Es liegt kein Segen auf dem Mozartjahr: Die Überväter sterben wie nichts Gutes. Bei Robert Gernhardt war’s keine Überraschung nach gleich zwei Gedichtbänden über seine schweren Krankheiten voll seiner eigenen Nachrufe. Den hab ich nicht bebloggt, weil sich da genug andere gefunden haben. Vor solchen Einschnitten ringt man gefälligst um ein bisschen Fassung und hält den Mund.

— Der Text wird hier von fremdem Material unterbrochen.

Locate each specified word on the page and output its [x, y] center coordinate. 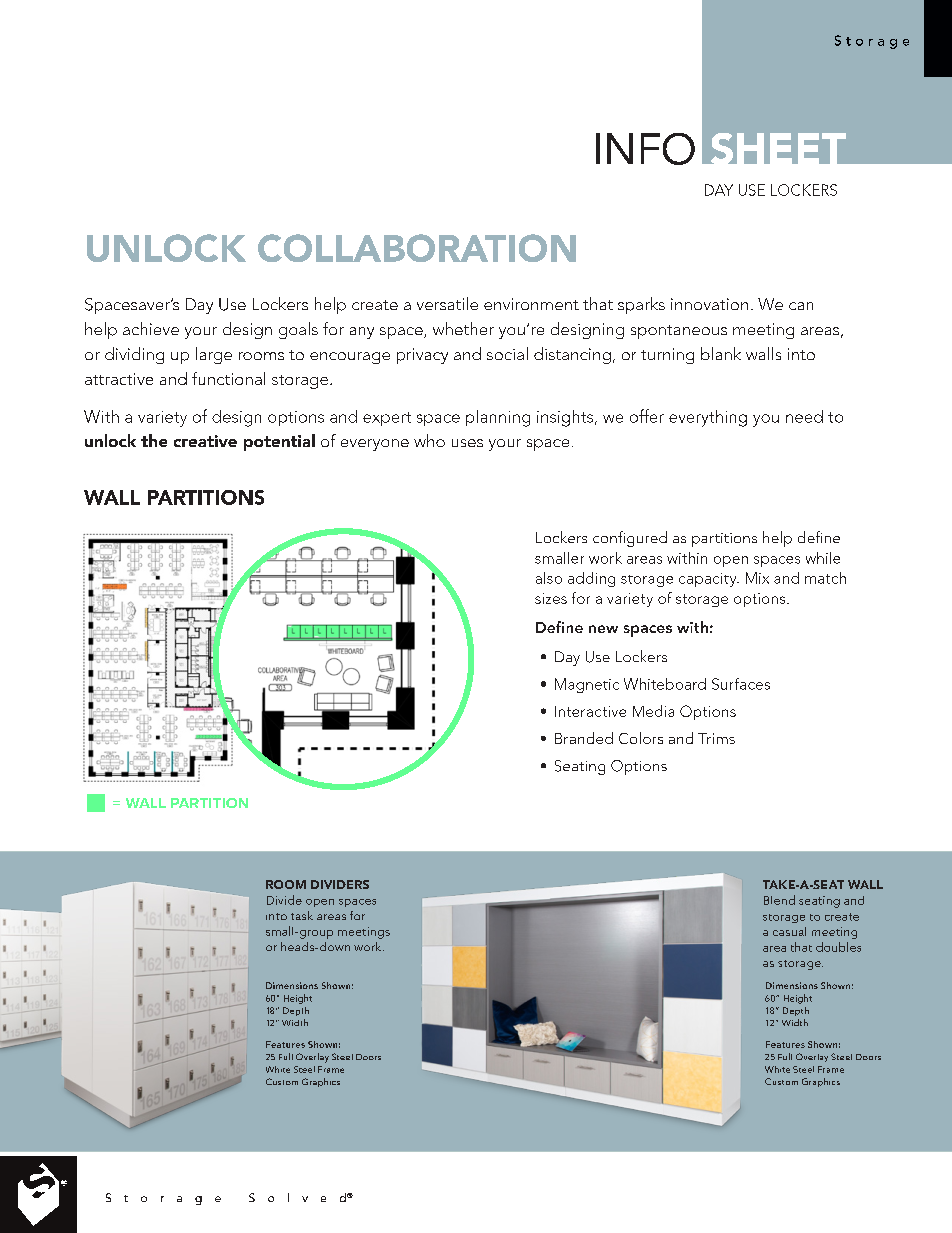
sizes [551, 598]
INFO [645, 149]
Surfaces [741, 684]
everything [708, 418]
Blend [779, 900]
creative [205, 441]
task [302, 915]
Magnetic [587, 685]
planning [498, 418]
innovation [709, 304]
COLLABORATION [417, 248]
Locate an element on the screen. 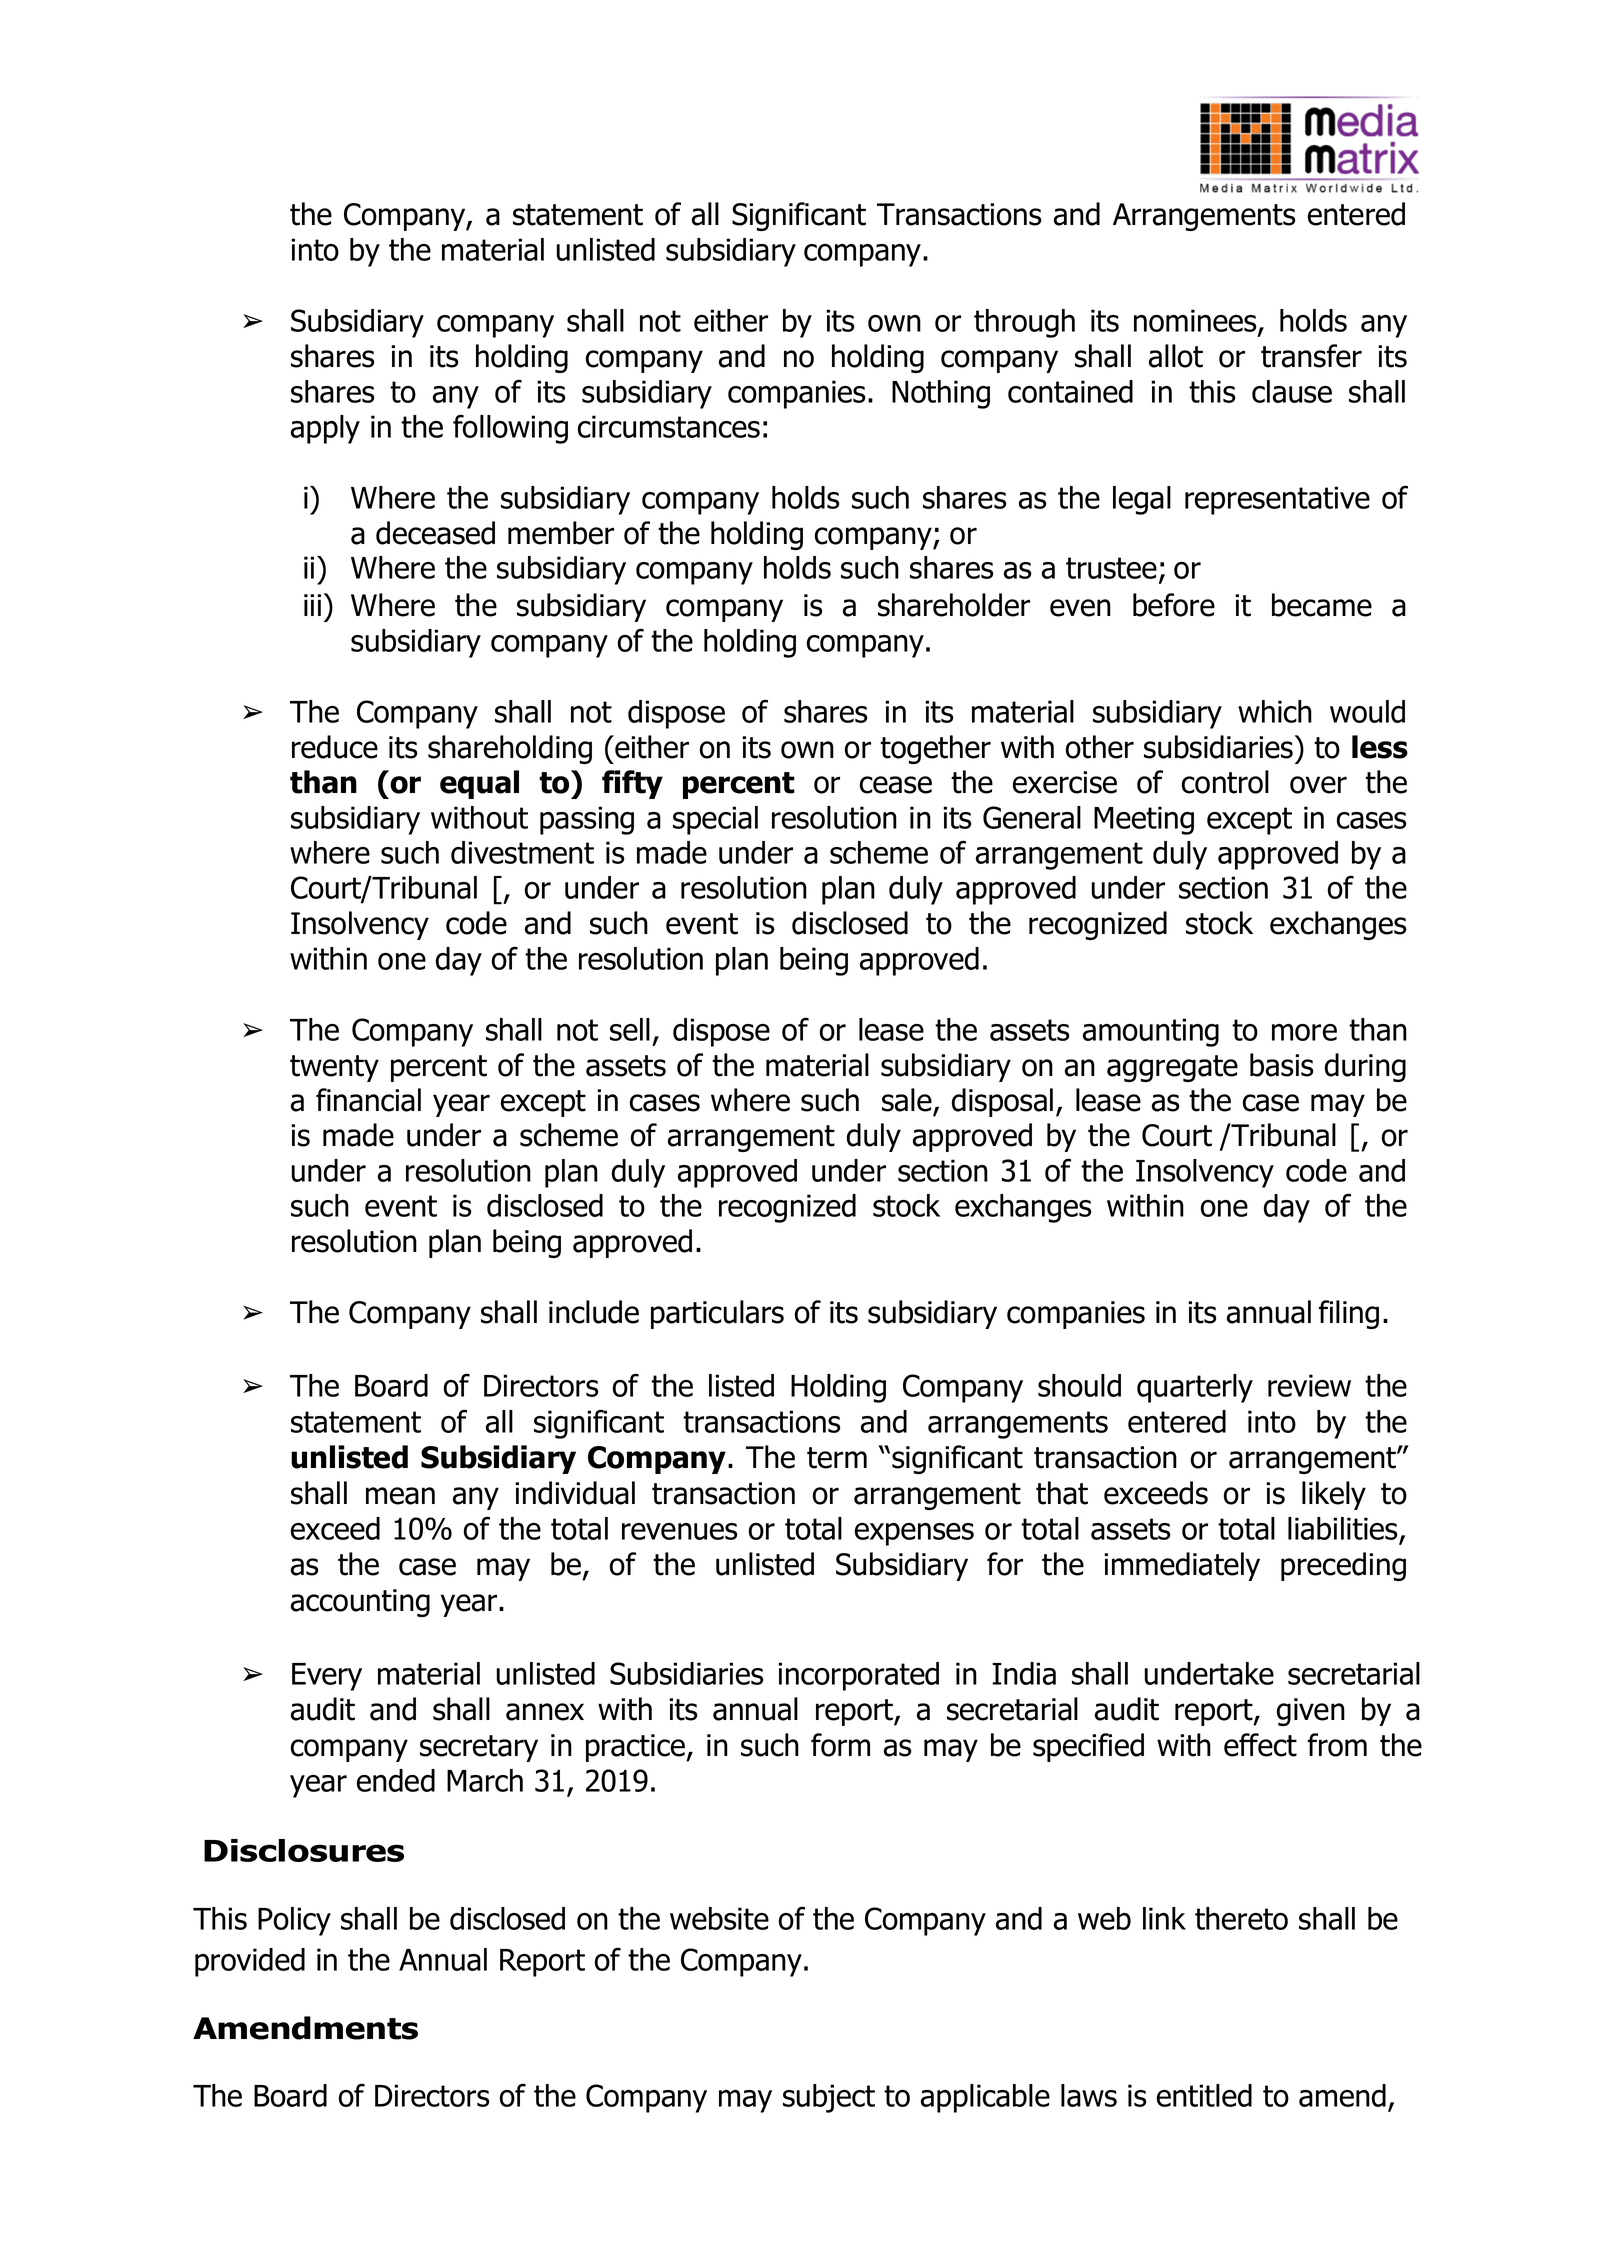 This screenshot has height=2263, width=1599. Nothing is located at coordinates (941, 394).
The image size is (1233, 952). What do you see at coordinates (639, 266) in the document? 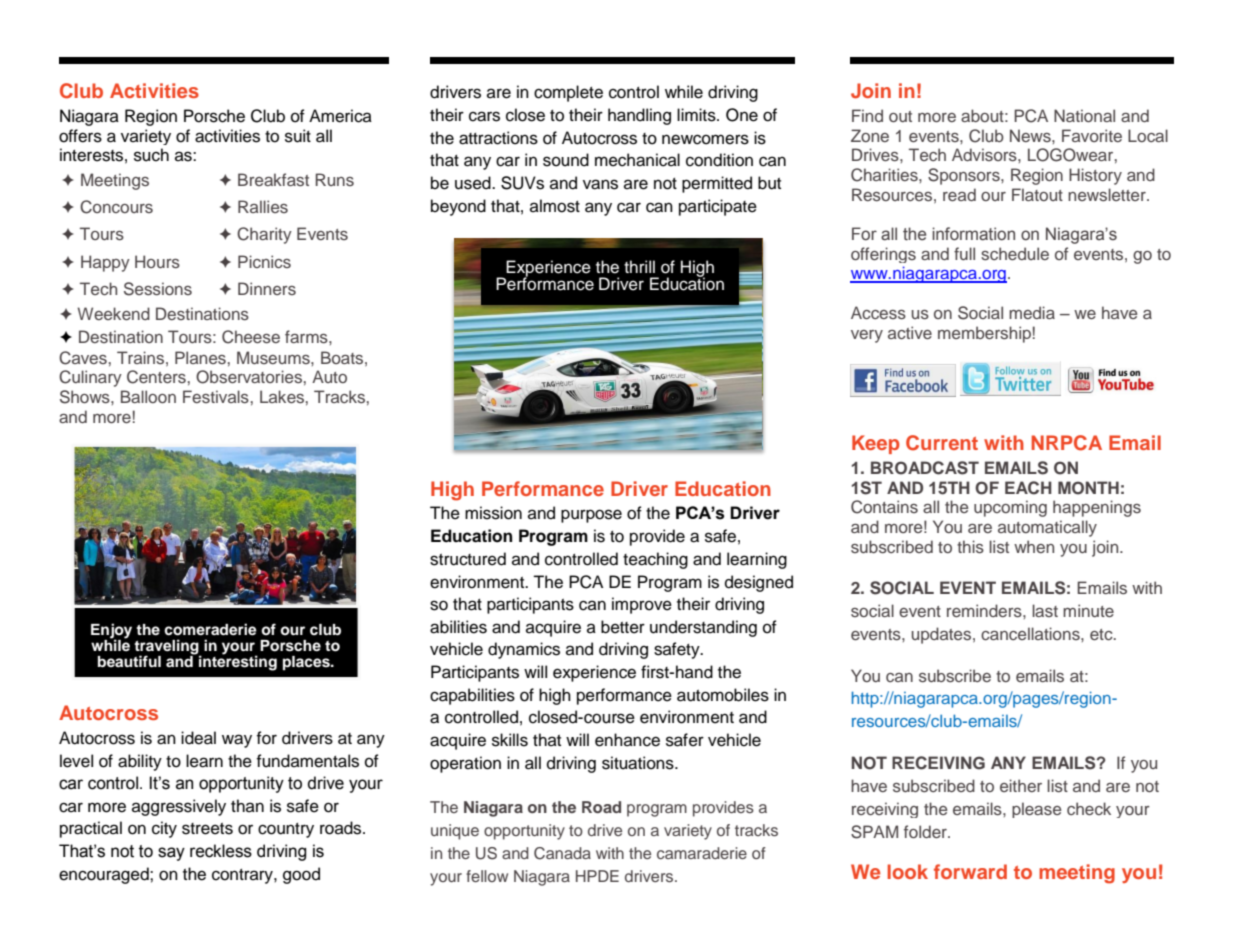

Und dann hört man von Syd Barrett zum ersten Mal seit 40 Jahren wieder was – und zwar was? Dass er a) 60 und b) tot sei. Über den ist viel Wissen verschütt gegangen; man darf also was sagen.

Seien wir ehrlich: Ein elektrisch hochgezüchtetes Elaborat wie The Dark Side of the Moon wäre unter Syd Barrett nicht möglich gewesen. Dafür hätte das Monument The Wall, das in Wirklichkeit auf eine 80-Minuten-CD passt, unter Syd Barrett nicht unter fünf LPs eingenommen.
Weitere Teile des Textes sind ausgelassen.